"Because I have been here, I know what needs to be done," she said.
Wise and retiring Principal Bonnie Daniel have worked together to create a smooth transition for the 1998-1999 school year.
Wise began her career in education in 1972 in Montgomery County, where she worked first as an English teacher. She next was a guidance counselor and eventually assistant principal.
When her son, Jason, was born in 1983, Wise decided to stay at home and be a full-time parent.
"Those years at home with my son made me a better administrator," she says. "Being a parent, I really relate to other parents and their concerns."
She believes that parents have entrusted the school and the staff with their most precious asset -- their child.
And she takes that trust very seriously.
"Above all, I believe it is important to treat kids with respect and dignity," she said.
Before becoming assistant principal at Glenelg, Wise worked as a guidance counselor at Howard High School for five years.
Wise calls Glenelg High School "a gem."
First of all, she says, the school has a great student population. "The students at Glenelg High School are a nice group of kids and we have a talented staff of teachers," she said.
"All the requirements are here for academic success," she added, noting that the parents and community are very supportive of their children and the school.
Built in 1957, the school has maintained a traditional role as the center of community life. High-quality drama productions, award-winning band concerts and fine arts exhibitions are offered there.
The stadium is filled in the fall for football games, and the Boosters Club fund-raising French fry stand has drawn crowds at the Howard County Fair for many years.
"These traditions should be valued and maintained," Wise said.
She intends to focus her attention on increased academic achievement.
"In the year 2005, the state will require students to take end-of-course exit exams, performance-based tests which the students must pass in order to graduate," Wise said.
While academic accomplishments are highly valued at Glenelg, Wise believes it will be necessary to improve the curriculum in the coming years.
She plans a stronger emphasis on reading and writing.
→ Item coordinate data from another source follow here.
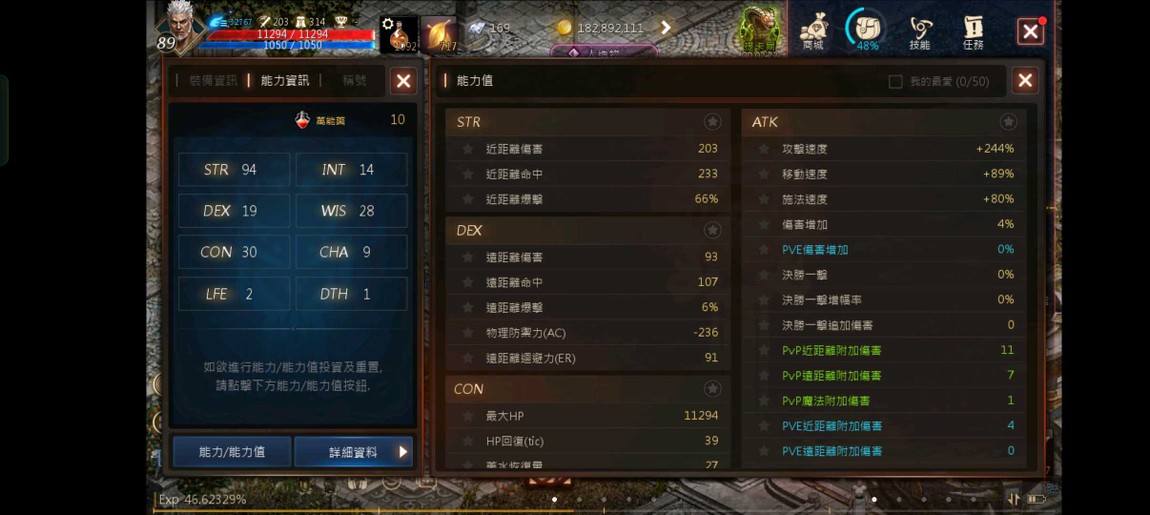Tap the character portrait at level 89
Image resolution: width=1150 pixels, height=515 pixels.
click(x=178, y=26)
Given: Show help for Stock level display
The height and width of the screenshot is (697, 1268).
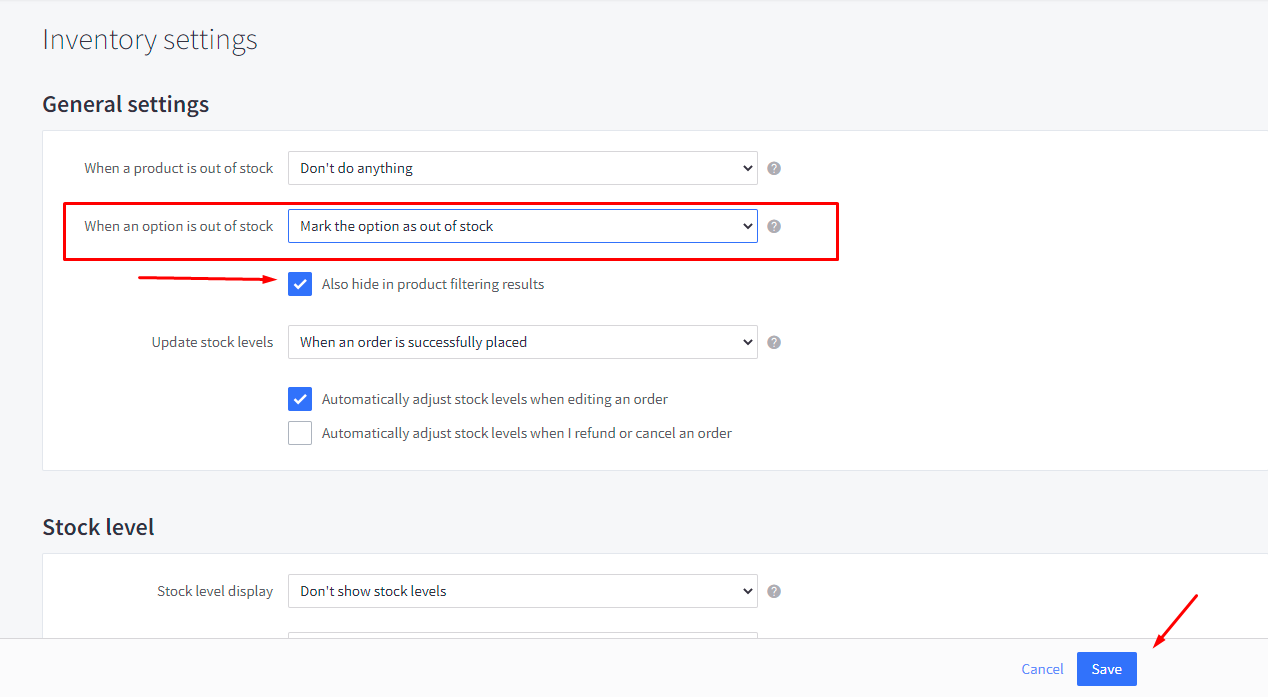Looking at the screenshot, I should [x=774, y=591].
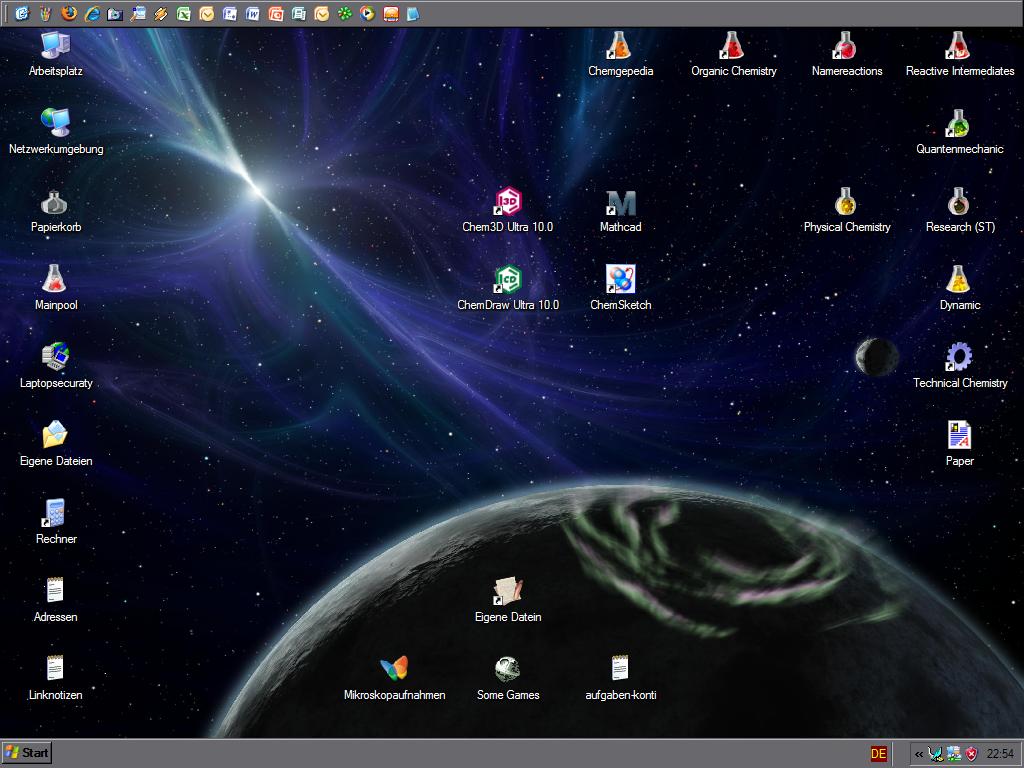Open the ChemDraw Ultra 10.0 shortcut
The height and width of the screenshot is (768, 1024).
508,280
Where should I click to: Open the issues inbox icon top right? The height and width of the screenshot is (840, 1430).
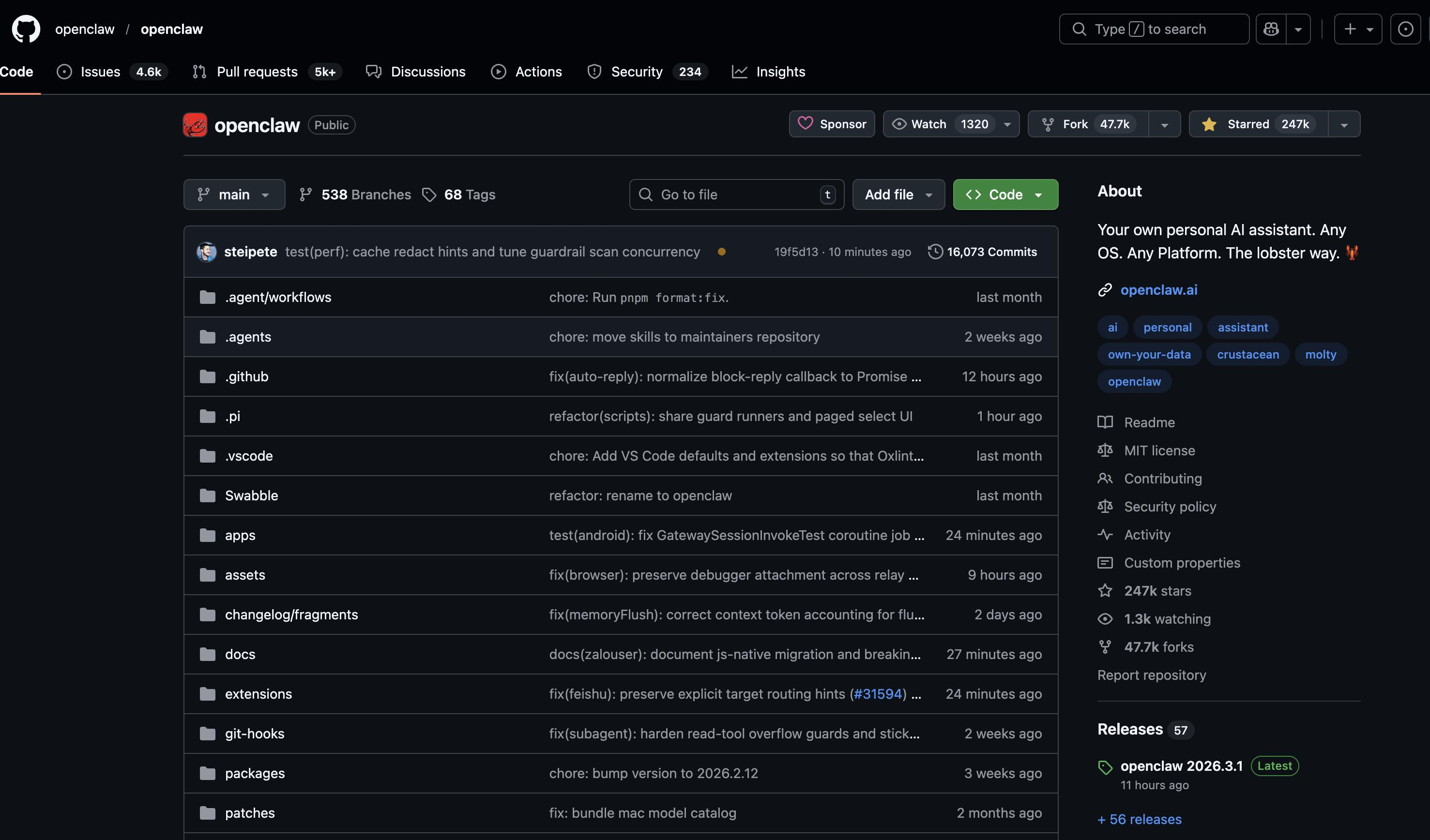tap(1405, 29)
She has begun working with Glenelg's feeder schools -- Glenwood and Mount View middle schools -- to create what she calls "a concerted effort" to have each student experience academic success.
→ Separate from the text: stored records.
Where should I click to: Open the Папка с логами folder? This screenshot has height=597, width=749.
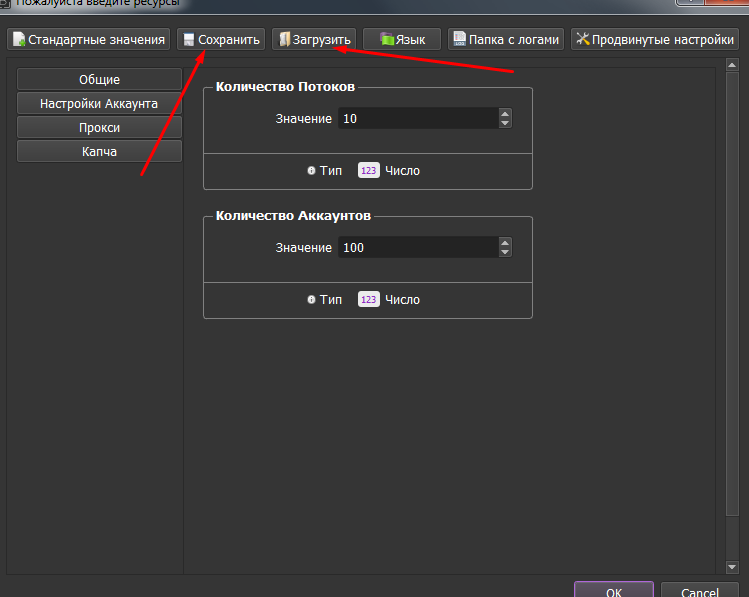tap(505, 40)
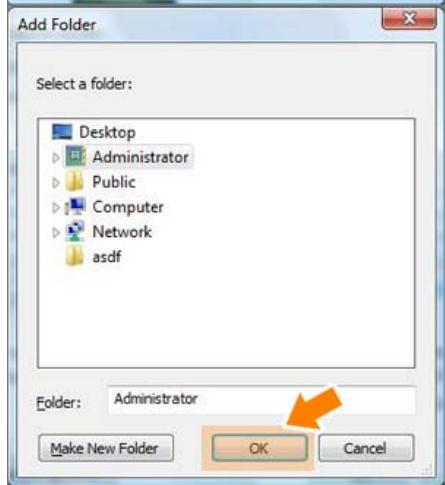
Task: Click the Administrator user icon
Action: tap(75, 156)
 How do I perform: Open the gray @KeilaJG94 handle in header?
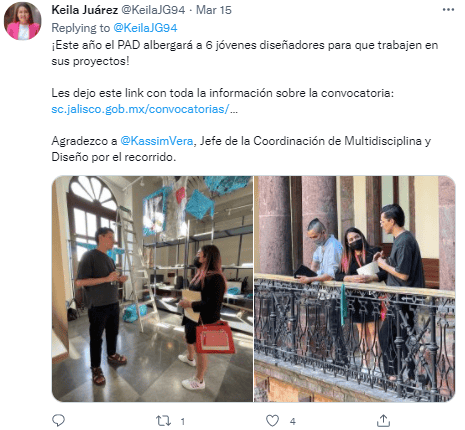tap(153, 10)
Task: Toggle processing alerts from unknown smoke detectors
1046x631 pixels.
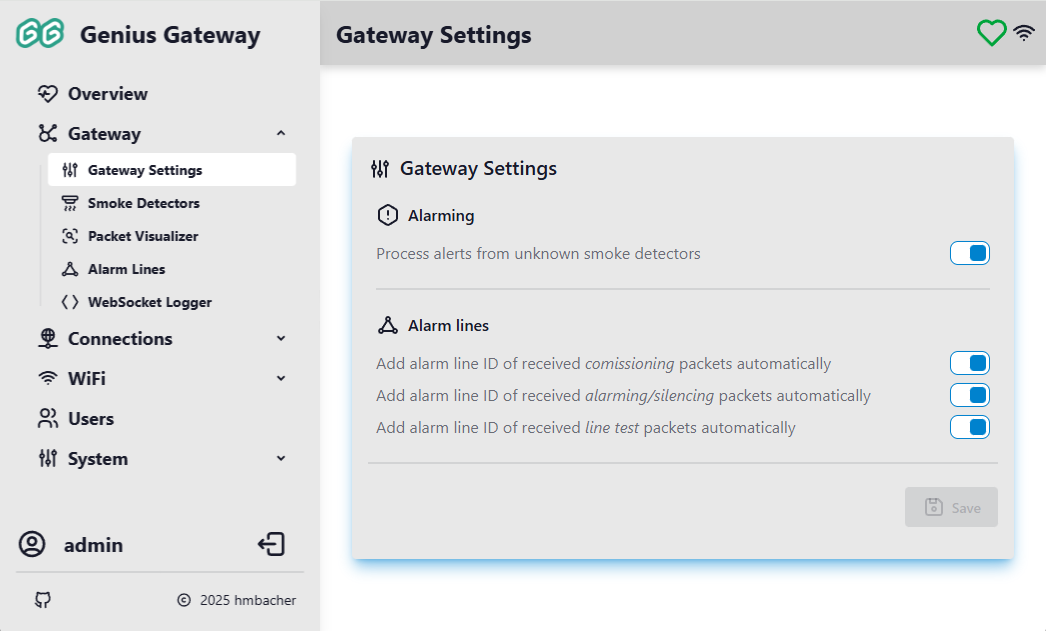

Informed that there were six students on the school parking lot during class hours, Wise said, "I'm on my way."
And she is.
River Hill High School will hold its back-to-school night for the second term at 7 p.m. Feb. 2.
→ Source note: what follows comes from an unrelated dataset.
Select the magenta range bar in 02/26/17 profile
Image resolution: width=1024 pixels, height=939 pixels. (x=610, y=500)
The program will begin in homerooms, where parents of students in grades nine through 11 will be able to see their children's portfolios.
Principal Scott Pfeifer invites parents to have coffee with him at 8 a.m. Feb. 3 to share ideas and concerns for helping River Hill become the best it can be.
Don't miss the Old-Fashioned Chili and Corn Bread Supper from 4 p.m. to 7 p.m. Saturday at Poplar Springs United Methodist Church, Watersville Road, Mount Airy.
Tickets are $5 for adults. Children younger than 6 pay $2.50.
Five learn lessons
Five fourth-grade students at Lisbon Elementary School have learned an important lesson about how to help others and how to motivate their fellow students to support their efforts.
The students -- Samantha Snoots, Afton Vechery, Melanie Midkiff, Lacey Orndorff and Elizabeth Ferris -- participated in a research project that involved identifying a problem and attempting to discover a solution.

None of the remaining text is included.